His goal of being a global nuclear threat appears all but realized. Certainly, that is the view of the man whose mission would have been corralling Kim’s nihilistic capabilities to conventional weapons, had he been given the chance.
Sadly for Yukiya Amano – the director general of the IAEA, whom I interviewed this week – the diplomacy required to get his inspectors access to North Korea’s nefarious nuclear sites has been in short supply.
Sadly perhaps for the rest of us, that shortage of diplomacy when it comes to dealing with North Korea isn’t about to change. Worse, it might be driven into the dirt.
IAEA inspectors have had their best – albeit at times troubled – access to North Korea when the world’s global powers have been somewhat aligned.
The six parties that were once involved in talks – comprising the US, China, Russia, South Korea, Japan and of course North Korea – had a brief coming together of interests from early 2007 to late 2008, until Kim Jong Il, father of the current North Korea leader, balked and kicked the IAEA monitors out of the country.
Today, Russia and China are teaming up against the US over North Korea, joining diplomatic forces and demanding a “freeze for freeze” on the Korean peninsula. This plan would have the US and South Korea halt their military exercises in exchange for Kim cutting his nuclear tests.
President Trump’s ambassador to the UN Nikki Haley has declared this plan a non-starter, saying while Kim threatens the US, now is not the time to skimp on training with allies.
But the gulf between the US and both Russia and China has not been as vast as it is today in recent years.
Since coming to power, President Trump has vacillated between open arms and outright hostility to both nations. Now, neither country – both of which wield power to veto UN Security Council resolutions, don’t forget – knows what to expect from Washington, so it makes sense that they would plan for the worst.
Russia’s President, Vladimir Putin, is being particularly bellicose, characterizing the North Korea situation as another Iraq scenario, and implying that the US is a bully on the verge of a vain and disastrous invasion.
China fears Trump’s warnings of a trade war. These fears could be amped up by his recent threats to cut trade with any country doing business with North Korea.
Nothing coming out of DC at the moment gives either China or Russia any confidence of diplomacy that could survive the first engagement inside the Oval Office.
And just as China has its own agenda, so does Putin.
He wants center stage on all global issues these days: Russia is still smarting from the western sanctions imposed in response to its invasion of Ukraine, annexation of Crimea and its actions in Syria.

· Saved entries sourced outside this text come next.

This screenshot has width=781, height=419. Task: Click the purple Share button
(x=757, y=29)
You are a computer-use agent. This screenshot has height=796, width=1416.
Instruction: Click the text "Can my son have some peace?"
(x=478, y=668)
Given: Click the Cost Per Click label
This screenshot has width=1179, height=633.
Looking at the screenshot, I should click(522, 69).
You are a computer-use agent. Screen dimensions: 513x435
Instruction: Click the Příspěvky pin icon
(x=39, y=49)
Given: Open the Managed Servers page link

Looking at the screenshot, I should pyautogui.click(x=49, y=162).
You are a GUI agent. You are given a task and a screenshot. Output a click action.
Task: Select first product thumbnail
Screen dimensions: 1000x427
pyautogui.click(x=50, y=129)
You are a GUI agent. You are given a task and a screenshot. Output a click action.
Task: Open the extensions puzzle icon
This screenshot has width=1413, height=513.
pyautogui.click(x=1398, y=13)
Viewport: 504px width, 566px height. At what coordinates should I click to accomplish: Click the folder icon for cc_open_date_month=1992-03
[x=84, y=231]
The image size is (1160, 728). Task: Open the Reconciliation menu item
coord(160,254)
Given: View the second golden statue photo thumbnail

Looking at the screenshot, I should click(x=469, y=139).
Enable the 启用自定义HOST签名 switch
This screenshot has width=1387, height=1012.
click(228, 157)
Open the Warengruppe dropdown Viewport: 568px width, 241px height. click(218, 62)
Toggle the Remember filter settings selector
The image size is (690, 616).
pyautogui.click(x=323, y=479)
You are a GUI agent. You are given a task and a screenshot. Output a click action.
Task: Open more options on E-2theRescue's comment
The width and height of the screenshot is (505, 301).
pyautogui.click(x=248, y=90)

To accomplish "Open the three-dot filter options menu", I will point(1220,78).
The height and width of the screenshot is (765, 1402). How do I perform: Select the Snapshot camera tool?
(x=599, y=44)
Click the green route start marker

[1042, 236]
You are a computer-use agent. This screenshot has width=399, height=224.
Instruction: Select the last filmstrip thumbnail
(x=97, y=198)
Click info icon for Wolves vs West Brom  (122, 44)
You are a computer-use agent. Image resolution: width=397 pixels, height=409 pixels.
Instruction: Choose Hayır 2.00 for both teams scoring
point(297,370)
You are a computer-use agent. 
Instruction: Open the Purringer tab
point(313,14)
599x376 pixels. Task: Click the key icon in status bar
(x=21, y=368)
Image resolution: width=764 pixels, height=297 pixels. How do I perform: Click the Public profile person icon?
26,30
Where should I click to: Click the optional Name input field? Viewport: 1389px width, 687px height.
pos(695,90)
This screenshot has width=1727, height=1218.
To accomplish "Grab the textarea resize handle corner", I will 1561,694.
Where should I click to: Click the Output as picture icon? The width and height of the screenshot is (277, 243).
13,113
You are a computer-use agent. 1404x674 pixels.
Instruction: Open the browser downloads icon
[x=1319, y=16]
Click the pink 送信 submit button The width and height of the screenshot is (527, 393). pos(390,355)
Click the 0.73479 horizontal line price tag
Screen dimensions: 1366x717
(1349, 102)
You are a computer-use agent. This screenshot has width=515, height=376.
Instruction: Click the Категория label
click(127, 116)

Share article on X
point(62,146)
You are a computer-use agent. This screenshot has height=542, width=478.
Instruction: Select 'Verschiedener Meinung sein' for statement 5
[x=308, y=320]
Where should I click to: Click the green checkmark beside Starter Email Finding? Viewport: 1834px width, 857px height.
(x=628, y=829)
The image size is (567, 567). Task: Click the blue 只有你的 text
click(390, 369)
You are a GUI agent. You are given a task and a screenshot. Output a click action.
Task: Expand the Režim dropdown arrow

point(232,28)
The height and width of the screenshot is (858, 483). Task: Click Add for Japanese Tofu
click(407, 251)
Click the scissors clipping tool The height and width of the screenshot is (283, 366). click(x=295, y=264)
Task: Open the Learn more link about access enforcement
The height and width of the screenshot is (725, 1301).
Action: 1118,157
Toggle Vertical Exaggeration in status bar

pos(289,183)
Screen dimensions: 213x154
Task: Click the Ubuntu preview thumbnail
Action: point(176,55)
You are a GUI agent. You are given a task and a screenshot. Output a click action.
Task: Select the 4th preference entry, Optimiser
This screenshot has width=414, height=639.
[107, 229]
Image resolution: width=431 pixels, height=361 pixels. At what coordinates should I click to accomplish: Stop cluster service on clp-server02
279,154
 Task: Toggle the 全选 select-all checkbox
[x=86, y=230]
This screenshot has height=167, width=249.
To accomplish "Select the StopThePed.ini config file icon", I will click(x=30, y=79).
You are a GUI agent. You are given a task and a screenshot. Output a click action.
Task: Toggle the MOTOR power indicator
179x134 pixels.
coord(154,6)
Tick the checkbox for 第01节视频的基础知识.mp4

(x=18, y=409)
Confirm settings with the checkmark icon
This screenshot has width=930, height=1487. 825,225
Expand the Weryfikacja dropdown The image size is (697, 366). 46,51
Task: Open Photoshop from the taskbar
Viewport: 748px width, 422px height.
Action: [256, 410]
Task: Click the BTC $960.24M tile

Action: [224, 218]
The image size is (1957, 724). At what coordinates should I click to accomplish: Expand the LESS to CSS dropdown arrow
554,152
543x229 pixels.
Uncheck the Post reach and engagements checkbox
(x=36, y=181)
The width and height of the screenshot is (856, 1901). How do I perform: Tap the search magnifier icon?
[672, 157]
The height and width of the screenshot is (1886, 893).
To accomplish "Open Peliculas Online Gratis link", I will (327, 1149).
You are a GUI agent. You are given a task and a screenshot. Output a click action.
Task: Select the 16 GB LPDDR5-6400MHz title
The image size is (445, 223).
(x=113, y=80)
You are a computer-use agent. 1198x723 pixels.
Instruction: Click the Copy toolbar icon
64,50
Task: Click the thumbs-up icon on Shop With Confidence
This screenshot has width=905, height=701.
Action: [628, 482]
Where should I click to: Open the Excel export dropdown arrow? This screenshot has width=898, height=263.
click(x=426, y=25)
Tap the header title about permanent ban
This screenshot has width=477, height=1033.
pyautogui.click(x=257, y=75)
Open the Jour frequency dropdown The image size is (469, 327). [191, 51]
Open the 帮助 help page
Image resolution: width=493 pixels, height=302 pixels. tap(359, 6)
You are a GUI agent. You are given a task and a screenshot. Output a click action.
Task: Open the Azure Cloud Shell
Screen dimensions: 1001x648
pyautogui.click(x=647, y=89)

His eastern economic gathering in Vladivostock, with its sudden focus on the regional players in the North Korea crisis, automatically makes Putin a key power broker.
He openly called Haley’s demand for a last gasp of diplomacy and more UN sanctions on North Korea “useless.”
Of course, for this situation, Trump has only himself to blame. Even his allies are becoming wary of him.
This past weekend, tweeting that South Korea’s President Moon Jae-in had been “appeasing” Kim. A few weeks ago he threatened “fire and fury” on North Korea, then a few days later said even that wasn’t enough.
While Haley told the UN Security Council that Kim was “begging for a war,” Britain’s ambassador, an ally of Haley, struck a more subdued tone, reminding the gathered diplomats that “sanctions are working.”
Other US allies have been keeping a little distance too.
Germany’s Angela Merkel and France’s Emmanuel Macron together issued joint statements about North Korea’s massive nuclear bomb test, emphasizing not just UN sanctions, but separate European sanctions also.
While Chinese President Xi Jinping and Putin play the long game, Trump’s Twitter followers feed his impulsive nature. They are doing little to further his or America’s interests.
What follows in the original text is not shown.